Federal regulations implementing civil rights laws (Title VI of Civil Rights Act, Section 504 of Rehabilitation Act, Age Discrimination Act) requiring nondiscrimination in federally assisted programs based on race, color, national origin, sex, disability, and age.

Reason

Americans would be worse off if deleted because it would allow federally funded programs to discriminate based on race, disability, age, and sex. These protections ensure equal access to education, healthcare, housing, and other essential services that millions of Americans rely on through federal programs. Without these regulations, recipients of federal funds could legally exclude minorities, disabled individuals, and older Americans from programs they help pay for through their taxes.

delete PART 43—STANDARDS FOR SAMPLING PLANS 7-CFR-43 · 1964
Summary

Establishes mandatory statistical sampling standards for attribute inspection, defining terms like AQL, acceptance sampling, and providing tables of single/double sampling plans indexed by AQL values.

Reason

Imposes rigid technical requirements that increase compliance costs and barriers to entry, particularly harming small businesses. Private sector standards (e.g., ISO) offer more efficient, market-driven alternatives. Government should specify desired quality outcomes, not mandate specific statistical methods.
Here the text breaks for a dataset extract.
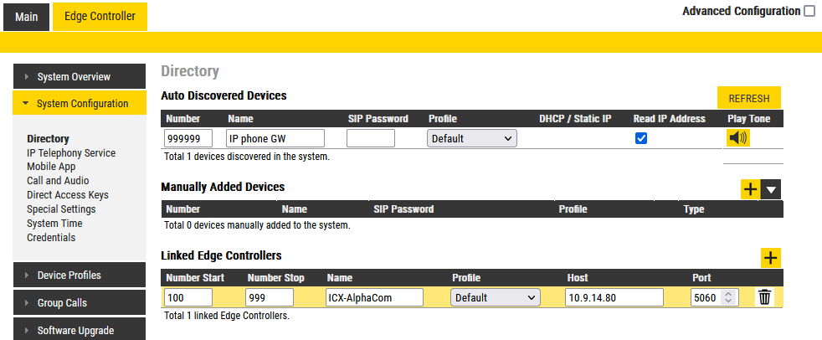Switch to the Main tab

pyautogui.click(x=26, y=17)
delete PART 15—NONDISCRIMINATION 7-CFR-15 · 1964
Summary

Implements Title VI of the Civil Rights Act for USDA programs, prohibiting discrimination based on race, color, or national origin in any program receiving federal financial assistance. Requires assurances, bans both intentional discrimination and practices with discriminatory effects, and mandates affirmative action to remedy past discrimination or underrepresentation. Applies broadly to schools, governments, private organizations, and any entity receiving USDA funds.

Reason

The regulation imposes significant compliance costs, especially on small recipients, diverting resources from core missions. Its disparate impact and affirmative action mandates force recipients to consider race, undermining colorblind equality and creating perverse incentives. The federal overreach into local programs through conditional spending violates Tenth Amendment principles. These costs and constitutional concerns outweigh the marginal benefits over state enforcement and constitutional litigation.

delete PART 64—MISCELLANEOUS RULES RELATING TO COMMON CARRIERS 47-CFR-64 · 1963
Summary

Regulates telecommunications relay services (TRS) to ensure accessibility for people with hearing and speech disabilities, establishing operational standards, technical requirements, and confidentiality protections for relay services including TTY, VRS, IP Relay, and IP CTS.

Reason

This regulation represents federal overreach into services that could be handled by private market solutions or state-level initiatives. The extensive operational requirements and technical standards create unnecessary compliance burdens on telecommunications providers while duplicating functions that private companies could offer voluntarily. The regulatory framework stifles innovation in accessibility technology and imposes costs on all consumers regardless of whether they use these services.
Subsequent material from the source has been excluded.